Не все в окружении советского генсека разделяли его эйфорию. Военный советник Горбачева, бывший начальник Генштаба Вооруженных сил СССР, маршал Ахромеев выразил сожаление, что лидер не выступил против воссоединения Германии более жестко. По словам Добрынина, бывшего советского посла в Вашингтоне, Горбачев не прислушался к экспертам МИДа, которые предлагали одобрить объединение Германии только после того, как НАТО и Организация Варшавского договора будут трансформированы из военных блоков в политические союзы и распущены по взаимному согласию. Член ЦК Брутенц позднее обвинил Горбачева в том, что на Мальте он попал в американскую ловушку, поскольку после саммита постоянно чувствовал необходимость доказывать Вашингтону искренность своих намерений[1694].
По заявлению посла Мэтлока, президент Буш придавал саммиту большое значение, как и Горбачев. Однако советники Буша Скоукрофт и Гейтс не разделяли мнение своего президента. Скоукрофт очень сдержанно оценивал результаты мальтийских переговоров и среди положительных моментов встречи отметил то, что “не оправдались его страхи, из-за которых он долгие месяцы высказывался против идей подобных переговоров”. Он опасался, что Горбачев попытается использовать саммит в своих интересах, навязав США свои правила игры. По словам Мэтлока, некоторые советники Буша считали, что, стремясь помочь Горбачеву, президент США рискует “выхватить поражение из челюстей победы”[1695].
Самую взвешенную оценку Мальтийского саммита, возможно, высказал помощник Шеварднадзе Сергей Тарасенко. По его мнению, переговоры указали на взаимосвязь между внутренними и внешними проблемами, которые приходилось решать Горбачеву. Тарасенко считал, что к концу 1989 года Горбачев и Шеварднадзе ясно осознали, что им необходимо срочно совершить грандиозный маневр: “Мы понимали, что Советский Союз стремительно летит в пропасть, и наш статус сверхдержавы развеется, как дым, если его не подтвердят американцы. Сейчас, когда обвал 1989 года остался позади, мы хотели добраться до какого-нибудь плоскогорья – перевести дух и оглядеться по сторонам”[1696].
Глава 14
Разлад
1990 год
Во времена существования СССР в английском языке названия Россия и Советский Союз часто использовались как синонимы, хотя такое употребление ошибочно. Россия, которая официально именовалась Российской Советской Федеративной Социалистической Республикой (РСФСР), была крупнейшей из 15 республик СССР. На ее долю приходилась половина населения Союза, две трети его экономики и три четверти территории. Остальные 14 республик считались равными РСФСР, по крайней мере формально. Помимо внешних атрибутов власти (законодательные органы, советы министров, флаги и др.), 14 республик имели собственные компартии, которые подчинялись Коммунистической партии Советского Союза, заседавшей в Москве. Из-за внушительных размеров России было отказано в праве иметь свою партию. Руководство опасалось, что крупнейшая из республик будет определять политику всей КПСС – что, впрочем, и происходило.

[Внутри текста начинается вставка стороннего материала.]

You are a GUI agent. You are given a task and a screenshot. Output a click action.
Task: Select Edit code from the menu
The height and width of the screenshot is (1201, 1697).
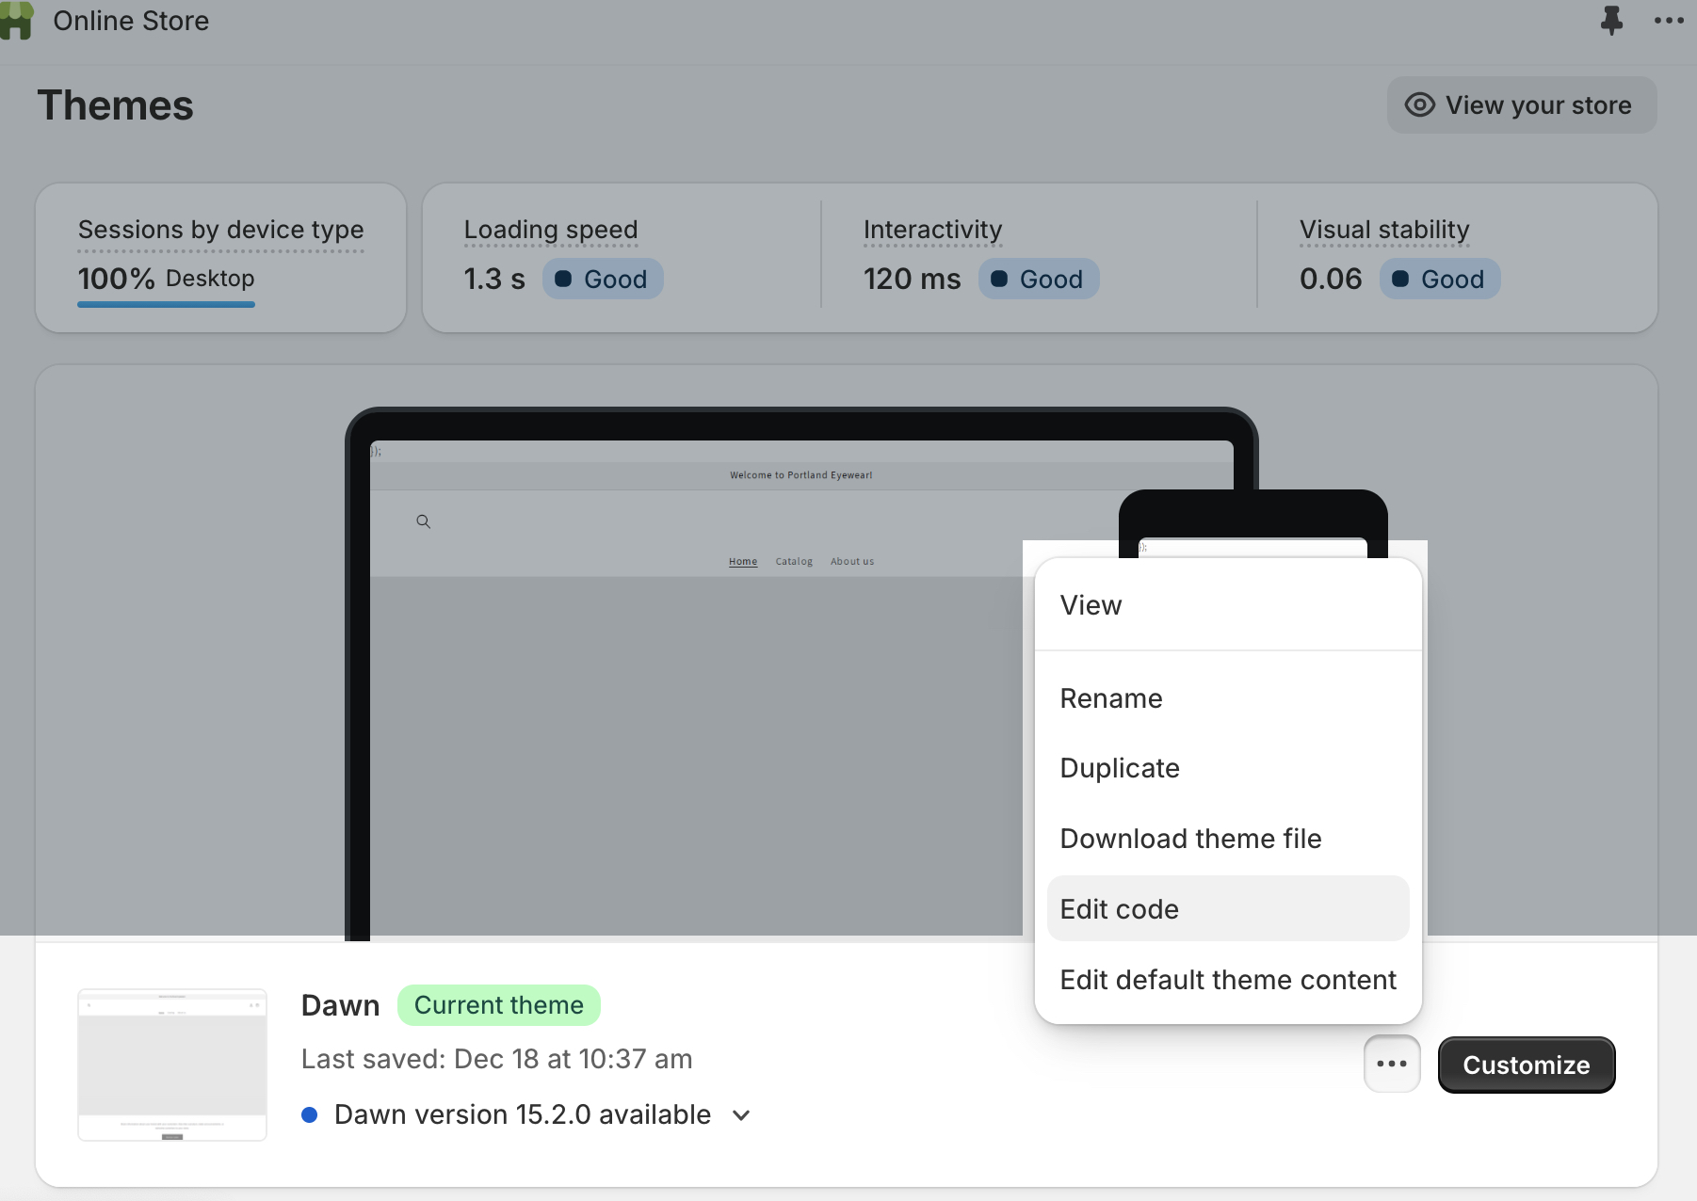(1119, 909)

Россия занимала доминирующее положение в Советском Союзе, что можно было связать с ее господствующей ролью в дореволюционной Российской империи, вследствие чего русские долго шли к идеям национализма и желанию жить в отдельной стране. Однако весной 1990 года в советских республиках, в особенности в Прибалтике и на Кавказе, стали усиливаться националистические настроения, вследствие чего расцвел и российский национализм – в частности, русские начали требовать права на собственную компартию. Горбачев предпочел бы оставить все без изменений, поскольку за создание русской партии выступали его самые ярые консервативные противники, однако вынужден был сдаться, и в июне новая партия провела свой учредительный съезд. Тем временем либеральные критики Горбачева также разыгрывали русскую карту и делали все возможное, чтобы новый Съезд народных депутатов РФ, избранный весной на выборах, то есть демократическим путем, начал активно ускорять проведение реформ, несмотря на несогласие президента.
Ничего удивительного в том, что 20 июня 1990 года Горбачев выступил на учредительном съезде Российской компартии, не было, ведь он возглавлял КПСС, у которой новая РКП находилась в подчинении. Но при этом, по признанию Черняева, ему не было до конца ясно, зачем президент присутствовал на съезде все дни и по какой причине “терпел оплеухи” и прямые оскорбления от сторонников жесткой линии. “Выслушивал вопиющие глупости, не реагировал на просто дикие заявления”, – вспоминает помощник Горбачева. Он пытался защитить себя, но его забросали “провокационными, ехидными, издевательскими, пошлыми вопросами”, на которые он отвечал многословно и сумбурно, как будто “заискивал перед сидящими в зале, люто его ненавидящими”[1697].